== Segment start ==
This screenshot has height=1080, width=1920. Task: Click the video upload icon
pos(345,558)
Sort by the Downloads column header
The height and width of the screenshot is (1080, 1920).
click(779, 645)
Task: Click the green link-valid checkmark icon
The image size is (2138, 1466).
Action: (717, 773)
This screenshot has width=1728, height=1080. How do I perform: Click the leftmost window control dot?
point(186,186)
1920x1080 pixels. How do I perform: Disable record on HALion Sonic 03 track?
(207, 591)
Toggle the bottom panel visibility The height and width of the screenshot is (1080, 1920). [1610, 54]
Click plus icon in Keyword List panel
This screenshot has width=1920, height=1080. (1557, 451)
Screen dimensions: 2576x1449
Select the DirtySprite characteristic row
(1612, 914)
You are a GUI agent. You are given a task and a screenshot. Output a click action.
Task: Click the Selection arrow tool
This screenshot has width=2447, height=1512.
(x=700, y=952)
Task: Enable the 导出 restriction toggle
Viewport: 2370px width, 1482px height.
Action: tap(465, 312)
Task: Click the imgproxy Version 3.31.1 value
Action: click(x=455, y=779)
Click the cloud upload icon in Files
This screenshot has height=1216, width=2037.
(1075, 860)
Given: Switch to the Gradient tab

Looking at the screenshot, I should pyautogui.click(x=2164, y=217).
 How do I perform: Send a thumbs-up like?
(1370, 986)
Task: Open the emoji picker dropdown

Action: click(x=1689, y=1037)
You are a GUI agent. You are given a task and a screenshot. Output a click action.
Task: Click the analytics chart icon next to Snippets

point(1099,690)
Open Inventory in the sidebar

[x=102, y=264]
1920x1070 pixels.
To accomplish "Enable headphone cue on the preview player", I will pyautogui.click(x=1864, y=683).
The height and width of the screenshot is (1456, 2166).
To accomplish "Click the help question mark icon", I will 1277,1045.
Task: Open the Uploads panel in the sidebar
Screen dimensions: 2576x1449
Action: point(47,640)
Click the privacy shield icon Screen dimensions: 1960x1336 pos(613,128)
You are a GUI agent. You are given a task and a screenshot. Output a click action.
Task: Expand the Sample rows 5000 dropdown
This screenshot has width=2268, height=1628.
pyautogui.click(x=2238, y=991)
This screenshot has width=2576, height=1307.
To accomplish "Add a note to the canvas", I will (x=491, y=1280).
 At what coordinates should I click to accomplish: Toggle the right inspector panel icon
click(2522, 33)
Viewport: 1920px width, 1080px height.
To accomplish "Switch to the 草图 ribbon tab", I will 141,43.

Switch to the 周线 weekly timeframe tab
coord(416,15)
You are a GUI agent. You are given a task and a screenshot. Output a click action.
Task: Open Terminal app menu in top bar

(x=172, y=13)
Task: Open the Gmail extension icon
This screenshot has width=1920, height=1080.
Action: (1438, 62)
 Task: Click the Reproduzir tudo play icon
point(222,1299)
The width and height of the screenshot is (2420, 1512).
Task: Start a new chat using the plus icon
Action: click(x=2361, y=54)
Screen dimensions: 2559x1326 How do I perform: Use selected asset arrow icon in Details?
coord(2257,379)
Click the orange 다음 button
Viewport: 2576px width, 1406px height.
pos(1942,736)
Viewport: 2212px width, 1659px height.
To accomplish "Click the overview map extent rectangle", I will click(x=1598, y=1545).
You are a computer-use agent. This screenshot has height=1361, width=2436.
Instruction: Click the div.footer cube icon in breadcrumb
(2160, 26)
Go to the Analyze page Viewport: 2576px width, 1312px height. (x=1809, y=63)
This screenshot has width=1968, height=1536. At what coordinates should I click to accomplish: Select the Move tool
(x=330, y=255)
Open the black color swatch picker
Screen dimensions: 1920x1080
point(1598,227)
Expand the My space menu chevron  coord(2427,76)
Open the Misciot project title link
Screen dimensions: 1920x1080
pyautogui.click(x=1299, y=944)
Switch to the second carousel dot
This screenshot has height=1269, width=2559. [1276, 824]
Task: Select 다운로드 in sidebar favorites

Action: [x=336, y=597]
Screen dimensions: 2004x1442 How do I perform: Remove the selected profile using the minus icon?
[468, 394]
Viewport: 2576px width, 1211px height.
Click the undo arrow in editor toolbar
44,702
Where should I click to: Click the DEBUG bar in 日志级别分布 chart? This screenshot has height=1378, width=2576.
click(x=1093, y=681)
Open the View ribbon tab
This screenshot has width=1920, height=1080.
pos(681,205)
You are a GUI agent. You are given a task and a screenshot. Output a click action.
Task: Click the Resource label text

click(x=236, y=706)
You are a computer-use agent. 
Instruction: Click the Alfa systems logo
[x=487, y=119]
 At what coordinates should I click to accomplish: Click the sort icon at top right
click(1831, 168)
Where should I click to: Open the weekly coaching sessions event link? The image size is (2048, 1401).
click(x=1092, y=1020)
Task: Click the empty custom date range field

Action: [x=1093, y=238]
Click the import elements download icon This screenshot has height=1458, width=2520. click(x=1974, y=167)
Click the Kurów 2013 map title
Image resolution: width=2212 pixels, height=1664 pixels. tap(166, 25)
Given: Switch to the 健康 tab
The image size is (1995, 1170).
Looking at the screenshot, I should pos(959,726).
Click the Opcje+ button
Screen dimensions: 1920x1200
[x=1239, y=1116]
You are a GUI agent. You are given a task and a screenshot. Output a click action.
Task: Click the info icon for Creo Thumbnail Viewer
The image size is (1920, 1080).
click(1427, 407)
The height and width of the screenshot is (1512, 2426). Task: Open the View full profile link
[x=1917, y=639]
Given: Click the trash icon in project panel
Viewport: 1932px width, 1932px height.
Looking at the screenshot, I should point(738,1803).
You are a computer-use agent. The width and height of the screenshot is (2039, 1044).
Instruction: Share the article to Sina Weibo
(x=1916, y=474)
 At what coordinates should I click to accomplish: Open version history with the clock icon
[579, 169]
== Segment end ==
▶ Exercise aim:
Copy each line of the listing that contains the string "will".

▶ Solution for this exercise:
To accomplish "Enable headphone cue on the preview player", I will pyautogui.click(x=1864, y=683).
To accomplish "Click the help question mark icon", I will 1277,1045.
To accomplish "Add a note to the canvas", I will (x=491, y=1280).
To accomplish "Switch to the 草图 ribbon tab", I will 141,43.
To accomplish "Click the overview map extent rectangle", I will click(x=1598, y=1545).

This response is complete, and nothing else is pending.